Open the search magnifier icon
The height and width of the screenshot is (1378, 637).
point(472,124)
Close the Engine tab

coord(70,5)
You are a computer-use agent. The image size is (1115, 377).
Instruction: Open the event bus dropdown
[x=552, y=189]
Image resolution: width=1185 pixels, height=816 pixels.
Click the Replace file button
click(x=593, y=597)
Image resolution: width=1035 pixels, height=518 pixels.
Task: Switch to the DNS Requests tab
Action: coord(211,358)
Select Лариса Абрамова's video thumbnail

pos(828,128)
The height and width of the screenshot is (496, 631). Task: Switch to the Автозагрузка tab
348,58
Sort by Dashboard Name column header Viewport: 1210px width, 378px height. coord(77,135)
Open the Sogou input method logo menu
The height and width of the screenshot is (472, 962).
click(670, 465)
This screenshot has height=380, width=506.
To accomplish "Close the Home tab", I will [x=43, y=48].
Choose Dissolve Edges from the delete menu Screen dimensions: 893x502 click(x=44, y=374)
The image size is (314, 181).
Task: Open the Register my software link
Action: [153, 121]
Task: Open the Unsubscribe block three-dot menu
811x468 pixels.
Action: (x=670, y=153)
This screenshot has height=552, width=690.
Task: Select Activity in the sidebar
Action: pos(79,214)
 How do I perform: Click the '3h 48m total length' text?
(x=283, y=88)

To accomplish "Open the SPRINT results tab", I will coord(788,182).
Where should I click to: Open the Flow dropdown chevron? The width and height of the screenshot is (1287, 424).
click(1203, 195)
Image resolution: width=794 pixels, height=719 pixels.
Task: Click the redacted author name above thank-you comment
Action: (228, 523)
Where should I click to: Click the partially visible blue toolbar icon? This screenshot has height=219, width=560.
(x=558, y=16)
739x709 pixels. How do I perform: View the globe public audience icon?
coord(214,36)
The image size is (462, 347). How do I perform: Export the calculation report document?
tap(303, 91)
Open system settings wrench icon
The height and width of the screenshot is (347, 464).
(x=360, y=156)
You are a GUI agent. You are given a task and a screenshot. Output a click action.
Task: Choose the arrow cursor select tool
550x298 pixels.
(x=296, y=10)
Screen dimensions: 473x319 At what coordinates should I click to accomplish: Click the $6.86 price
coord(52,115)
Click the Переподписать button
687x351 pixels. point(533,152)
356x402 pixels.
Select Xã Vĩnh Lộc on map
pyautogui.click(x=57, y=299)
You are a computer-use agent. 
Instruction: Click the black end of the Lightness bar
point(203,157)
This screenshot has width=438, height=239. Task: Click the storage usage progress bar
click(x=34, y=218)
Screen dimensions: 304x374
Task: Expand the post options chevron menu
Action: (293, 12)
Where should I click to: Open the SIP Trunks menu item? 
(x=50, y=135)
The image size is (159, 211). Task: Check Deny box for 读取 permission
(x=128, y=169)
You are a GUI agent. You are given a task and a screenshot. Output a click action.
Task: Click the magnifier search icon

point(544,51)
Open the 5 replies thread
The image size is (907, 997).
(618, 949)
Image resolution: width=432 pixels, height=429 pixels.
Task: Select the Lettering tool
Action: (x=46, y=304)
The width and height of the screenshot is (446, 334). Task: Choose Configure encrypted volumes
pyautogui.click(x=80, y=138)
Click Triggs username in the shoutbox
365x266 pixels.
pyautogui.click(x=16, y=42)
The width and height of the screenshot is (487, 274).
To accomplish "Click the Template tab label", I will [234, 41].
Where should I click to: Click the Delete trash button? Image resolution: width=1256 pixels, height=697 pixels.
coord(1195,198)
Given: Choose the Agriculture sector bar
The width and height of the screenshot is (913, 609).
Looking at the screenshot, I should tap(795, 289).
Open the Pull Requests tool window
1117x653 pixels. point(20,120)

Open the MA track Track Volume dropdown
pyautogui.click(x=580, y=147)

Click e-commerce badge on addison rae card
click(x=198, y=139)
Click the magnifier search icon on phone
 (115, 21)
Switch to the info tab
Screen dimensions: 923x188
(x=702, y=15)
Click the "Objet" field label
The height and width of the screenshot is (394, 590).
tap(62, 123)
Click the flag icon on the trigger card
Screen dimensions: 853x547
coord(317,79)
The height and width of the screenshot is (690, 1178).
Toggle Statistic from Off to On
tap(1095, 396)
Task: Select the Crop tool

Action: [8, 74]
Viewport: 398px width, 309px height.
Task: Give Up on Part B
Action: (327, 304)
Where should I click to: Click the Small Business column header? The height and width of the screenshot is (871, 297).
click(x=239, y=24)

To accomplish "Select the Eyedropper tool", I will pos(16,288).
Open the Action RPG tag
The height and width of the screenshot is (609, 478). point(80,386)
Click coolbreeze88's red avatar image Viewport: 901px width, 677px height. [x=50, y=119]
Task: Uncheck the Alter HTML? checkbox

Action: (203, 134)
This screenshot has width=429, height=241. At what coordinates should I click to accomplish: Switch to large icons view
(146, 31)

•••••

Exercise: Can you render every line of the records above as a Markdown table with the columns Row and Line, numbering each row and leaving out the blank lines?

Final answer:
| Row | Line |
|---|---|
| 1 | Open the search magnifier icon |
| 2 | The height and width of the screenshot is (1378, 637). |
| 3 | point(472,124) |
| 4 | Close the Engine tab |
| 5 | coord(70,5) |
| 6 | You are a computer-use agent. The image size is (1115, 377). |
| 7 | Instruction: Open the event bus dropdown |
| 8 | [x=552, y=189] |
| 9 | Image resolution: width=1185 pixels, height=816 pixels. |
| 10 | Click the Replace file button |
| 11 | click(x=593, y=597) |
| 12 | Image resolution: width=1035 pixels, height=518 pixels. |
| 13 | Task: Switch to the DNS Requests tab |
| 14 | Action: coord(211,358) |
| 15 | Select Лариса Абрамова's video thumbnail |
| 16 | pos(828,128) |
| 17 | The height and width of the screenshot is (496, 631). Task: Switch to the Автозагрузка tab |
| 18 | 348,58 |
| 19 | Sort by Dashboard Name column header Viewport: 1210px width, 378px height. coord(77,135) |
| 20 | Open the Sogou input method logo menu |
| 21 | The height and width of the screenshot is (472, 962). |
| 22 | click(670, 465) |
| 23 | This screenshot has height=380, width=506. |
| 24 | To accomplish "Close the Home tab", I will [x=43, y=48]. |
| 25 | Choose Dissolve Edges from the delete menu Screen dimensions: 893x502 click(x=44, y=374) |
| 26 | The image size is (314, 181). |
| 27 | Task: Open the Register my software link |
| 28 | Action: [153, 121] |
| 29 | Task: Open the Unsubscribe block three-dot menu |
| 30 | 811x468 pixels. |
| 31 | Action: (x=670, y=153) |
| 32 | This screenshot has height=552, width=690. |
| 33 | Task: Select Activity in the sidebar |
| 34 | Action: pos(79,214) |
| 35 |  How do I perform: Click the '3h 48m total length' text? |
| 36 | (x=283, y=88) |
| 37 | To accomplish "Open the SPRINT results tab", I will coord(788,182). |
| 38 | Where should I click to: Open the Flow dropdown chevron? The width and height of the screenshot is (1287, 424). |
| 39 | click(1203, 195) |
| 40 | Image resolution: width=794 pixels, height=719 pixels. |
| 41 | Task: Click the redacted author name above thank-you comment |
| 42 | Action: (228, 523) |
| 43 | Where should I click to: Click the partially visible blue toolbar icon? This screenshot has height=219, width=560. |
| 44 | (x=558, y=16) |
| 45 | 739x709 pixels. How do I perform: View the globe public audience icon? |
| 46 | coord(214,36) |
| 47 | The image size is (462, 347). How do I perform: Export the calculation report document? |
| 48 | tap(303, 91) |
| 49 | Open system settings wrench icon |
| 50 | The height and width of the screenshot is (347, 464). |
| 51 | (x=360, y=156) |
| 52 | You are a GUI agent. You are given a task and a screenshot. Output a click action. |
| 53 | Task: Choose the arrow cursor select tool |
| 54 | 550x298 pixels. |
| 55 | (x=296, y=10) |
| 56 | Screen dimensions: 473x319 At what coordinates should I click to accomplish: Click the $6.86 price |
| 57 | coord(52,115) |
| 58 | Click the Переподписать button |
| 59 | 687x351 pixels. point(533,152) |
| 60 | 356x402 pixels. |
| 61 | Select Xã Vĩnh Lộc on map |
| 62 | pyautogui.click(x=57, y=299) |
| 63 | You are a computer-use agent.  |
| 64 | Instruction: Click the black end of the Lightness bar |
| 65 | point(203,157) |
| 66 | This screenshot has width=438, height=239. Task: Click the storage usage progress bar |
| 67 | click(x=34, y=218) |
| 68 | Screen dimensions: 304x374 |
| 69 | Task: Expand the post options chevron menu |
| 70 | Action: (293, 12) |
| 71 | Where should I click to: Open the SIP Trunks menu item?  |
| 72 | (x=50, y=135) |
| 73 | The image size is (159, 211). Task: Check Deny box for 读取 permission |
| 74 | (x=128, y=169) |
| 75 | You are a GUI agent. You are given a task and a screenshot. Output a click action. |
| 76 | Task: Click the magnifier search icon |
| 77 | point(544,51) |
| 78 | Open the 5 replies thread |
| 79 | The image size is (907, 997). |
| 80 | (618, 949) |
| 81 | Image resolution: width=432 pixels, height=429 pixels. |
| 82 | Task: Select the Lettering tool |
| 83 | Action: (x=46, y=304) |
| 84 | The width and height of the screenshot is (446, 334). Task: Choose Configure encrypted volumes |
| 85 | pyautogui.click(x=80, y=138) |
| 86 | Click Triggs username in the shoutbox |
| 87 | 365x266 pixels. |
| 88 | pyautogui.click(x=16, y=42) |
| 89 | The width and height of the screenshot is (487, 274). |
| 90 | To accomplish "Click the Template tab label", I will [234, 41]. |
| 91 | Where should I click to: Click the Delete trash button? Image resolution: width=1256 pixels, height=697 pixels. |
| 92 | coord(1195,198) |
| 93 | Given: Choose the Agriculture sector bar |
| 94 | The width and height of the screenshot is (913, 609). |
| 95 | Looking at the screenshot, I should tap(795, 289). |
| 96 | Open the Pull Requests tool window |
| 97 | 1117x653 pixels. point(20,120) |
| 98 | Open the MA track Track Volume dropdown |
| 99 | pyautogui.click(x=580, y=147) |
| 100 | Click e-commerce badge on addison rae card |
| 101 | click(x=198, y=139) |
| 102 | Click the magnifier search icon on phone |
| 103 |  (115, 21) |
| 104 | Switch to the info tab |
| 105 | Screen dimensions: 923x188 |
| 106 | (x=702, y=15) |
| 107 | Click the "Objet" field label |
| 108 | The height and width of the screenshot is (394, 590). |
| 109 | tap(62, 123) |
| 110 | Click the flag icon on the trigger card |
| 111 | Screen dimensions: 853x547 |
| 112 | coord(317,79) |
| 113 | The height and width of the screenshot is (690, 1178). |
| 114 | Toggle Statistic from Off to On |
| 115 | tap(1095, 396) |
| 116 | Task: Select the Crop tool |
| 117 | Action: [8, 74] |
| 118 | Viewport: 398px width, 309px height. |
| 119 | Task: Give Up on Part B |
| 120 | Action: (327, 304) |
| 121 | Where should I click to: Click the Small Business column header? The height and width of the screenshot is (871, 297). |
| 122 | click(x=239, y=24) |
| 123 | To accomplish "Select the Eyedropper tool", I will pos(16,288). |
| 124 | Open the Action RPG tag |
| 125 | The height and width of the screenshot is (609, 478). point(80,386) |
| 126 | Click coolbreeze88's red avatar image Viewport: 901px width, 677px height. [x=50, y=119] |
| 127 | Task: Uncheck the Alter HTML? checkbox |
| 128 | Action: (203, 134) |
| 129 | This screenshot has width=429, height=241. At what coordinates should I click to accomplish: Switch to large icons view |
| 130 | (146, 31) |